Directions for this task: Among the entries below, take the line with "buechelstone1 (95, 553)" and the line with "[Twitter] (498, 8)", and output them and every line between them exactly, with nothing else.

Start of Block

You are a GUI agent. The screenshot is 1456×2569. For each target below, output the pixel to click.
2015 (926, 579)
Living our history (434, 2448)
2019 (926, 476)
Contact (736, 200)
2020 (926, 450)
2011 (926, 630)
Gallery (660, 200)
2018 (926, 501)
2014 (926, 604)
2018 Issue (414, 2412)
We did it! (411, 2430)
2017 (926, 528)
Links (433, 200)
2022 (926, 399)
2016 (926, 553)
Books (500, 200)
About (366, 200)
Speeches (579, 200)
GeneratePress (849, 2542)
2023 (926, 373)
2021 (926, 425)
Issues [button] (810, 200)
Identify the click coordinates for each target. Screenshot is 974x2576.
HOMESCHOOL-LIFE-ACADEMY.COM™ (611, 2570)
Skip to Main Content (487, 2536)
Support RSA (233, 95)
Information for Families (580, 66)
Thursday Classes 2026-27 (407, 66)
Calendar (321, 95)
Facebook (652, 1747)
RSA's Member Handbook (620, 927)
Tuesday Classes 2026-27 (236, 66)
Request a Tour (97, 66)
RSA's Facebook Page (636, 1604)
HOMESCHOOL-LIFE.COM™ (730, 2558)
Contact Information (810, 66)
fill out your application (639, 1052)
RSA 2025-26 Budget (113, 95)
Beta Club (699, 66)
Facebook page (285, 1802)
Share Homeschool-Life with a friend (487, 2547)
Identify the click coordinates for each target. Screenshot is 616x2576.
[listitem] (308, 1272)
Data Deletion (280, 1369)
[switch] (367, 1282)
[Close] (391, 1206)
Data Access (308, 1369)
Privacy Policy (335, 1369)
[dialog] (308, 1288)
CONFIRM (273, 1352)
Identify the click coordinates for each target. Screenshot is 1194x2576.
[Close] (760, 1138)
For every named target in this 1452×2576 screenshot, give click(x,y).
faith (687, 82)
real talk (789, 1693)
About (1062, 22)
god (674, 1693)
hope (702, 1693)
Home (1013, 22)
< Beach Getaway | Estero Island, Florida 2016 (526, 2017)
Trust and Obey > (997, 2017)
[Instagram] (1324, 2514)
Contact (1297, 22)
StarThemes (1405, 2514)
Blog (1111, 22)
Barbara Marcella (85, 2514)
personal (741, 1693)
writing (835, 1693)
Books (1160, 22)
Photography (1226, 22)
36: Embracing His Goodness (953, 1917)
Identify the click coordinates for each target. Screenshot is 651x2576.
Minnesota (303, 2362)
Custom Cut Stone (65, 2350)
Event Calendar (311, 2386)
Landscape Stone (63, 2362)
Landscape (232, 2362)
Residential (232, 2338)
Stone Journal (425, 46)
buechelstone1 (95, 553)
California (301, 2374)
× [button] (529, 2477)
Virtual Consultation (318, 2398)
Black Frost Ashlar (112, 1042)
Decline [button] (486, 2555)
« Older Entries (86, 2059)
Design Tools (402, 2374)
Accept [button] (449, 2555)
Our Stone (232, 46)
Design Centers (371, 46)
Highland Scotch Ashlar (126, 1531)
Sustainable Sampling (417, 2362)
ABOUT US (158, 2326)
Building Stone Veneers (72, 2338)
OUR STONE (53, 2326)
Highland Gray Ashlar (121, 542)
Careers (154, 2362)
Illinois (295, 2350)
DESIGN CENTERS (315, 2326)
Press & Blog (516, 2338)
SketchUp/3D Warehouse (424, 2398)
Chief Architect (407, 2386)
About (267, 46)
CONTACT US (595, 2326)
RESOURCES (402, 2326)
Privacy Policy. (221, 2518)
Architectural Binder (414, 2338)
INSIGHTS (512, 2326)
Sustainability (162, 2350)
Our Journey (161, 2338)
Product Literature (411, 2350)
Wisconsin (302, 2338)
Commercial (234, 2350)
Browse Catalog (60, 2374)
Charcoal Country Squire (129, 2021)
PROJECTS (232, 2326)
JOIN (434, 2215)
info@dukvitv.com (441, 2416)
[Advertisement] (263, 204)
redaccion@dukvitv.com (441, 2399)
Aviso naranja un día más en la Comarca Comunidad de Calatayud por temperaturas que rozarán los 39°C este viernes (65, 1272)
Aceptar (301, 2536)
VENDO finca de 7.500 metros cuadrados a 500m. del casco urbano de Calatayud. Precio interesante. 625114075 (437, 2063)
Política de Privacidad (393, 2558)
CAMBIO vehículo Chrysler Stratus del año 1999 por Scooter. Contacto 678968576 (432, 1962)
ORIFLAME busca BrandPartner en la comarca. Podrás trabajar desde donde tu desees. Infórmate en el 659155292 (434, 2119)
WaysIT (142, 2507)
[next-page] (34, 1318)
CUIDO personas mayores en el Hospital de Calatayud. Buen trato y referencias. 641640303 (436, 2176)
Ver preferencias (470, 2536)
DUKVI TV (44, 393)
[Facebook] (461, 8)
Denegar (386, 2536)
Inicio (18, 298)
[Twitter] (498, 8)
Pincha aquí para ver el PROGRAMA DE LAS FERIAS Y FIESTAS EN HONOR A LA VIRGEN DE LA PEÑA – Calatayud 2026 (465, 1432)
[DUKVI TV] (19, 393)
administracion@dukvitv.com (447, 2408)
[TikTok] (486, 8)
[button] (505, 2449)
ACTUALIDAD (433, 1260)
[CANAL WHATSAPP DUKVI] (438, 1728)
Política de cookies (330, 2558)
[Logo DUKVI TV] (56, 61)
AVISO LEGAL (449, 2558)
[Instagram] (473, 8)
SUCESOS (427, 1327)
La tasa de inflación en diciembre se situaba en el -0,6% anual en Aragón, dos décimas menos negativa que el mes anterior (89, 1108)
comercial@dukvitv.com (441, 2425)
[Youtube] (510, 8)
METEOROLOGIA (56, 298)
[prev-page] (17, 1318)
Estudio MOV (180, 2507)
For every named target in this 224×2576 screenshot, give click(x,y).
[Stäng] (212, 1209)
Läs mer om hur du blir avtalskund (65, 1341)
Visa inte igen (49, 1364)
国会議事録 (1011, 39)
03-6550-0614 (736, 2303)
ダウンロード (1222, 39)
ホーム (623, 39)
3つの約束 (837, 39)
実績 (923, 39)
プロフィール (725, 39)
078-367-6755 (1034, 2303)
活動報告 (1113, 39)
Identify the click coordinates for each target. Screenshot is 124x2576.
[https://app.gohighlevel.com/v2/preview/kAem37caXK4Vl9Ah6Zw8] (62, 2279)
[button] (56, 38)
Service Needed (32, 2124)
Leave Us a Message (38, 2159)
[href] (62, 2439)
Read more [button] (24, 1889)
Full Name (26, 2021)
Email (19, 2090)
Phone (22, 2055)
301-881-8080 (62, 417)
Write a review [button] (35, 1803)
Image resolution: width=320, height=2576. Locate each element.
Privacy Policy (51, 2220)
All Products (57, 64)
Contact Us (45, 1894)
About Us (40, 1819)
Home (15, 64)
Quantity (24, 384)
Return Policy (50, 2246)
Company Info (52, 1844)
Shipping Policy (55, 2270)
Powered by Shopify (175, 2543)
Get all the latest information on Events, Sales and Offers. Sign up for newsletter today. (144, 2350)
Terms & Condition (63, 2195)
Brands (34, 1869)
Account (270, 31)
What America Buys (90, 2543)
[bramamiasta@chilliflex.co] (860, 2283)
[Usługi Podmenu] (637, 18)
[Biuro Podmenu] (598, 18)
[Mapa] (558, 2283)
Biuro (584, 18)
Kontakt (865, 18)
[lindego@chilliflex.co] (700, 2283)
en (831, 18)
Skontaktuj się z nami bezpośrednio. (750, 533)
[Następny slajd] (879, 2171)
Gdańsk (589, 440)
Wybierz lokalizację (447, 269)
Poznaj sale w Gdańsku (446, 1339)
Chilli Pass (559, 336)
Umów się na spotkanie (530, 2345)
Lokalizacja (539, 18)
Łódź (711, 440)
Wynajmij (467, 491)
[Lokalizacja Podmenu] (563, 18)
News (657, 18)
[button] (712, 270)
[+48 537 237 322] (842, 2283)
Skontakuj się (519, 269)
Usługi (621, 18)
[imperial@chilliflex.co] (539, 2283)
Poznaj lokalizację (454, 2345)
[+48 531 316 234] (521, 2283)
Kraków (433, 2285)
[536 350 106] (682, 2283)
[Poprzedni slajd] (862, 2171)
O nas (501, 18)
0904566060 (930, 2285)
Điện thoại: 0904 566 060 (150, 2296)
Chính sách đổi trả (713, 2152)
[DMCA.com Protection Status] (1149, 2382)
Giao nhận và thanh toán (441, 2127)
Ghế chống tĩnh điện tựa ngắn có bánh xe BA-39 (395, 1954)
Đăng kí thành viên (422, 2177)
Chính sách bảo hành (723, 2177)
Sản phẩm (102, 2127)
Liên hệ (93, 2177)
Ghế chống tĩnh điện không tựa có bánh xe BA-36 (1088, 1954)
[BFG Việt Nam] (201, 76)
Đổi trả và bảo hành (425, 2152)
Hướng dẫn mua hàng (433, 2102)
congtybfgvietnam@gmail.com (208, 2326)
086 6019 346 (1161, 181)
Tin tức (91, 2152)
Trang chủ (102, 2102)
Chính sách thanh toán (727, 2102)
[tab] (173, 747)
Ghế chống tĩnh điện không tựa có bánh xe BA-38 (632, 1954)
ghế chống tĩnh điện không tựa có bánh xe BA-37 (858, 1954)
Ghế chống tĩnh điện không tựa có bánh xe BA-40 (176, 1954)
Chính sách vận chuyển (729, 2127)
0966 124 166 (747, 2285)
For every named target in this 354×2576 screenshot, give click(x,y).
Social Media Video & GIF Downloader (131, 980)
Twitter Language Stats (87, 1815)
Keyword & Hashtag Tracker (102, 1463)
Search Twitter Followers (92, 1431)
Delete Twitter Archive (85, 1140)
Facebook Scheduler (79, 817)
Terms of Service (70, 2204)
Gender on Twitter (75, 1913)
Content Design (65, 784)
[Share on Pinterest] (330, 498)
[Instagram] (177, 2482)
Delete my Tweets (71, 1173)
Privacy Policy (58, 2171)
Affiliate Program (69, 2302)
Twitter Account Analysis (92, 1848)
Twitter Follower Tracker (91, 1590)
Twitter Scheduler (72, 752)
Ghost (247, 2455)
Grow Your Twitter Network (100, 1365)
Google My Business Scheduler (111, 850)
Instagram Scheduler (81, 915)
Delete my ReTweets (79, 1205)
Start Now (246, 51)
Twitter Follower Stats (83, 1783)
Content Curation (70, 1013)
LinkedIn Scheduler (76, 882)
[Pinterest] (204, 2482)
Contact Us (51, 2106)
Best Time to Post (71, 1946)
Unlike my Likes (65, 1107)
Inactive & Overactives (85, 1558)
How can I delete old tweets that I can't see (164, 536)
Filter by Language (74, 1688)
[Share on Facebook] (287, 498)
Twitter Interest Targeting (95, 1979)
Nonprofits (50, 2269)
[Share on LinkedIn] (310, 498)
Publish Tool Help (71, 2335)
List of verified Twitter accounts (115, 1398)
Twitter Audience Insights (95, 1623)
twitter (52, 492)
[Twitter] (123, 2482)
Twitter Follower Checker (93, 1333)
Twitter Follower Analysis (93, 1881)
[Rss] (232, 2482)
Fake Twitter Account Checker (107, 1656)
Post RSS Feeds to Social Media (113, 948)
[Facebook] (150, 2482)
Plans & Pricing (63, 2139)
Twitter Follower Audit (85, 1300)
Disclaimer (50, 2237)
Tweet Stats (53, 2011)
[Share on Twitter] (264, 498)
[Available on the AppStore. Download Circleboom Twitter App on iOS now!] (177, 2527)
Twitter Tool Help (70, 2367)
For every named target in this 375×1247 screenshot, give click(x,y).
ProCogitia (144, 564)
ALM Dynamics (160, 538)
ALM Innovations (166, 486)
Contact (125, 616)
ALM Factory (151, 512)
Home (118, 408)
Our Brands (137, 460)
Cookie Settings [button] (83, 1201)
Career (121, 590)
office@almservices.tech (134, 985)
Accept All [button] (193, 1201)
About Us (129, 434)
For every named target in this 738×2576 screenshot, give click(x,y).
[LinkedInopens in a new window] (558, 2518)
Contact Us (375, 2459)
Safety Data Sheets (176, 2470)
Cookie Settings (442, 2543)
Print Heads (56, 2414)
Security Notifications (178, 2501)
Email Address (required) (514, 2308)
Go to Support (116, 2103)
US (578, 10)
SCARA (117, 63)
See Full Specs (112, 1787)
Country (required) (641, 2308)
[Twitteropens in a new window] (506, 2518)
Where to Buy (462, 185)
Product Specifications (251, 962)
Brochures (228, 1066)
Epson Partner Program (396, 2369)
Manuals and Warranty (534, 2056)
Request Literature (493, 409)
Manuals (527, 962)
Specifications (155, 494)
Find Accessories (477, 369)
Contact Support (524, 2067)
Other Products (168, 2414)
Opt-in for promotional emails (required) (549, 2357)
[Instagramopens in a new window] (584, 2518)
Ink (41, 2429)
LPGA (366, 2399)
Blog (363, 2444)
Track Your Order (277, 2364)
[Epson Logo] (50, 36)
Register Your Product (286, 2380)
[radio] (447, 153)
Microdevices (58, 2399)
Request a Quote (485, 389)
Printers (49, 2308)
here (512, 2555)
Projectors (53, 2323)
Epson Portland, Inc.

End of Block

Exercise answer:
buechelstone1 (95, 553)
California (301, 2374)
× [button] (529, 2477)
Virtual Consultation (318, 2398)
Black Frost Ashlar (112, 1042)
Decline [button] (486, 2555)
« Older Entries (86, 2059)
Design Tools (402, 2374)
Accept [button] (449, 2555)
Our Stone (232, 46)
Design Centers (371, 46)
Highland Scotch Ashlar (126, 1531)
Sustainable Sampling (417, 2362)
ABOUT US (158, 2326)
Building Stone Veneers (72, 2338)
OUR STONE (53, 2326)
Highland Gray Ashlar (121, 542)
Careers (154, 2362)
Illinois (295, 2350)
DESIGN CENTERS (315, 2326)
Press & Blog (516, 2338)
SketchUp/3D Warehouse (424, 2398)
Chief Architect (407, 2386)
About (267, 46)
CONTACT US (595, 2326)
RESOURCES (402, 2326)
Privacy Policy. (221, 2518)
Architectural Binder (414, 2338)
INSIGHTS (512, 2326)
Sustainability (162, 2350)
Our Journey (161, 2338)
Product Literature (411, 2350)
Wisconsin (302, 2338)
Commercial (234, 2350)
Browse Catalog (60, 2374)
Charcoal Country Squire (129, 2021)
PROJECTS (232, 2326)
JOIN (434, 2215)
info@dukvitv.com (441, 2416)
[Advertisement] (263, 204)
redaccion@dukvitv.com (441, 2399)
Aviso naranja un día más en la Comarca Comunidad de Calatayud por temperaturas que rozarán los 39°C este viernes (65, 1272)
Aceptar (301, 2536)
VENDO finca de 7.500 metros cuadrados a 500m. del casco urbano de Calatayud. Precio interesante. 625114075 (437, 2063)
Política de Privacidad (393, 2558)
CAMBIO vehículo Chrysler Stratus del año 1999 por Scooter. Contacto 678968576 (432, 1962)
ORIFLAME busca BrandPartner en la comarca. Podrás trabajar desde donde tu desees. Infórmate en el 659155292 (434, 2119)
WaysIT (142, 2507)
[next-page] (34, 1318)
CUIDO personas mayores en el Hospital de Calatayud. Buen trato y referencias. 641640303 (436, 2176)
Ver preferencias (470, 2536)
DUKVI TV (44, 393)
[Facebook] (461, 8)
Denegar (386, 2536)
Inicio (18, 298)
[Twitter] (498, 8)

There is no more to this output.